I was on necropsy duty recently. (For any naïve to the ways of veterinary medicine, this is like an autopsy for an animal. We take apart the dead things and see what made them stop ticking.) On the table was a horse that had colicked and died. He hadn’t been dead long, but due to the nature of his illness he was bloated up like a giant, hairy balloon. We wear a lot of gear on the necropsy floor; coveralls, rubber boots, long latex gloves, safety glasses, and thick cotton “cut” gloves to protect your non-knife-wielding hand is the minimum. Things get more complicated when there is a potential zoonotic disease case, but colic is generally pretty safe for the bipeds in the room so we were in basic gear. I made the first few cuts, then began the ticklish procedure of opening the abdomen. Why is this the ticklish part, you ask? Because when a horse is bloated, it is easier than ever to pierce a pressurized piece of gut, which results in rapid deflation accompanied by a projectile rush of fetid air, rank fluid, and partially fermented feed material. I went at this horse like a bomb squad rookie, enduring mild ridicule from the duty clinician for taking so long to get the abdomen open. I didn’t keep track of time, but I’d estimate I took around 20 minutes to carefully slice through the various abdominal muscle layers to reveal the shining, fragile peritoneal membrane. Once there, I still had to make final landing, so I tried the old trick of “tenting” the peritoneum with a pair of forceps to lift it gently away from the pressurized intestines clamoring for exit just below the surface. Tenting was a no go, the membrane was already stretched to the limit. After making sure my safety glasses were in place and my mouth was closed, I tickled the peritoneum with my eight-inch necropsy blade as the rest of the crew stood at a safe distance, offering “encouragement.” The membrane parted like an electronic gate and an unviolated loop of small intestine crowded out of the newly made opening. Now, I could safety up and use the metal bar of my forceps as a stop as I finished removing the muscular wall. Success! I had opened the abdomen and I was not covered in intestinal schmoo!

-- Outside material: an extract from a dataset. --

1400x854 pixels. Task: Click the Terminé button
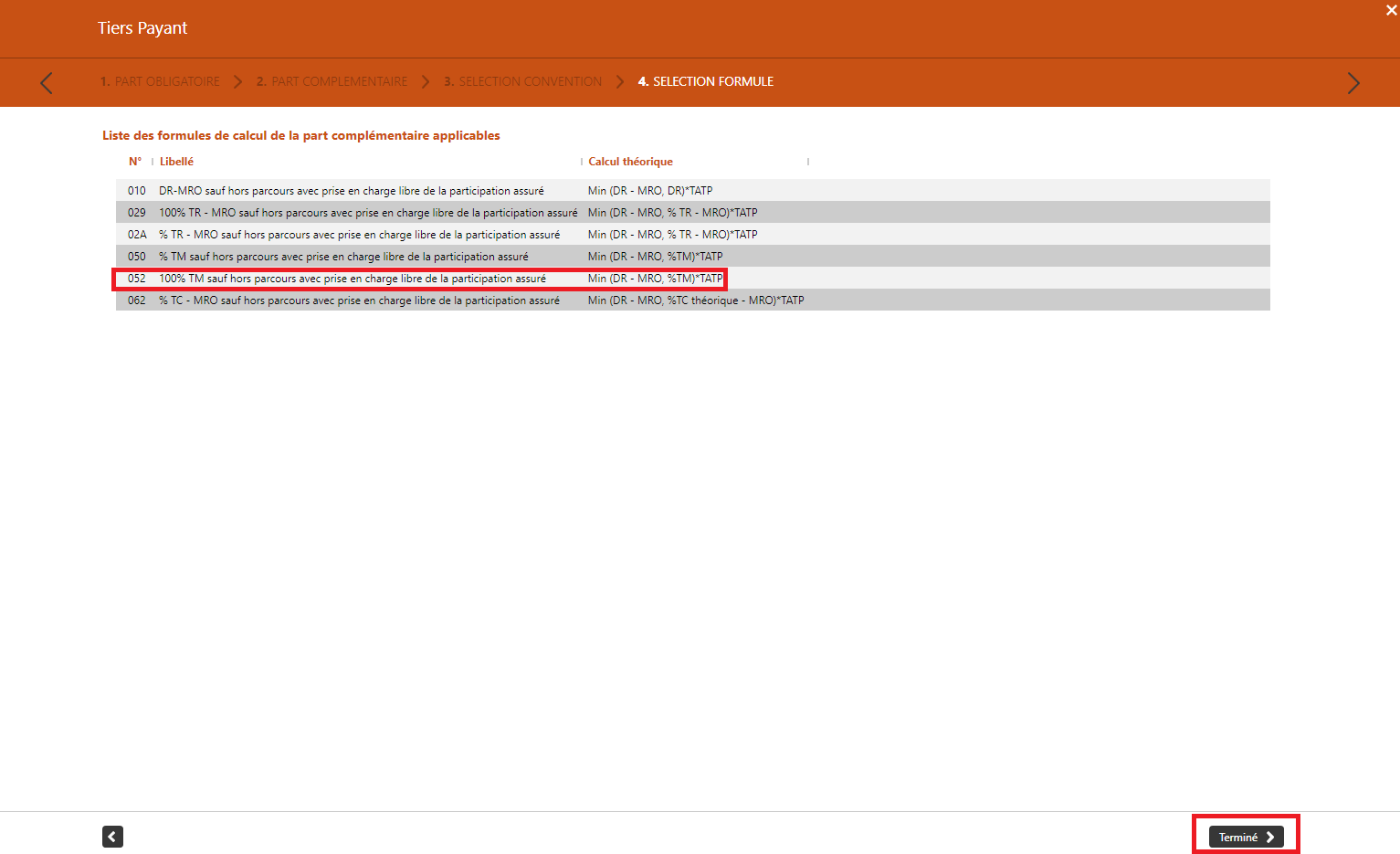[x=1246, y=837]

Once the abdomen has been laid open, the next step is to lift the back edge of the rib cage and stick a knife through the diaphragm, checking to make sure that the thoracic cavity was still at negative pressure and opening the way to come in with the long-handled rib crackers in order to remove the rib cage and allow full access to the lungs and heart. The duty clinician stepped forward to make entry into the thoracic cavity as I stood nearby with the giant metal yard implement, ready to clip some ribs. My mentor lifted the back of the rib cage and made a quick stab into the diaphragm. Suddenly, I was hit with a rush of not-so-fresh air and a light baptism of green-flecked material. The view from behind my safety glasses was…well, gritty. Thankfully my mouth had been compulsively clamped shut as the knife made its arc. The clinician looked at my shocked expression and said, “That was just the thoracic cavity.” Ummm, well, ok. I guess having green chunks in the thoracic cavity would help explain why this horse had died, but if the diaphragm had a hole in it, and the gut also had a hole allowing feed material to escape, wouldn’t that have released some of the pressure before we started opening cavities? Upon closer inspection, we discovered a tiny, clean (read: made by a sharp blade and not by overwhelming pressure from inside) slit in a section of the large colon that was up by where the ribs connects to the spine, where it does not belong. Welcome to veterinary medicine, where keeping your mouth shut is almost never a bad decision.